Robust optimal proportional reinsurance and investment strategy for an insurer and a reinsurer with delay and jumps

Abstract

In this paper, we consider a robust optimal proportional reinsurance and investment problem in a model with delay and jumps for an insurer and a reinsurer, who are concerned about model uncertainty in model parameters and aim to develop the robust optimal reinsurance and investment strategy. The surplus process of the insurer is described by a diffusion model (which is an approximation of the classical Crmér-Lundberg model) and the insurer can purchase proportional reinsurance. Assume that the insurer and the reinsurer are allowed to invest in a risk-free asset and a risky asset, respectively. Moreover, the insurer and the reinsurer can invest in different risky assets whose price processes are governed by the jump-diffusion models.
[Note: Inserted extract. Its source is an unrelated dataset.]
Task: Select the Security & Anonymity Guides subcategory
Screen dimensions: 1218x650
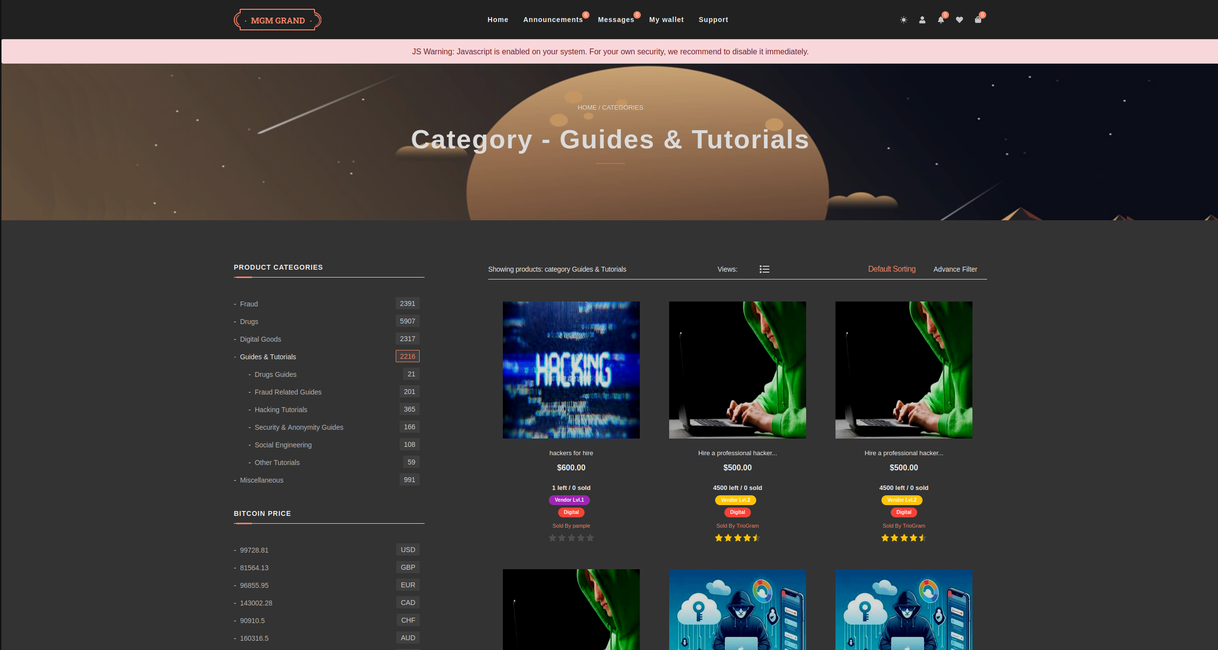Action: coord(298,427)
Specially, the insurer's and the reinsurer's wealth processes are modeled by stochastic differential delay equations by introducing the performance-related capital inflow (or outflow). Taking both the insurer and the reinsurer into account, this paper's target is to maximize the minimal expected product of the insurer's and the reinsurer's exponential utilities of the combination of terminal wealth and average performance wealth. By applying the techniques of stochastic optimal control theory, we build the robust Hamilton-Jacobi-Bellman equation. Furthermore, we obtain the robust optimal strategy and the corresponding value function, which extends those for the existing models to slightly more general versions. Finally, we present some numerical examples to demonstrate the impacts of some model parameters on the optimal strategy.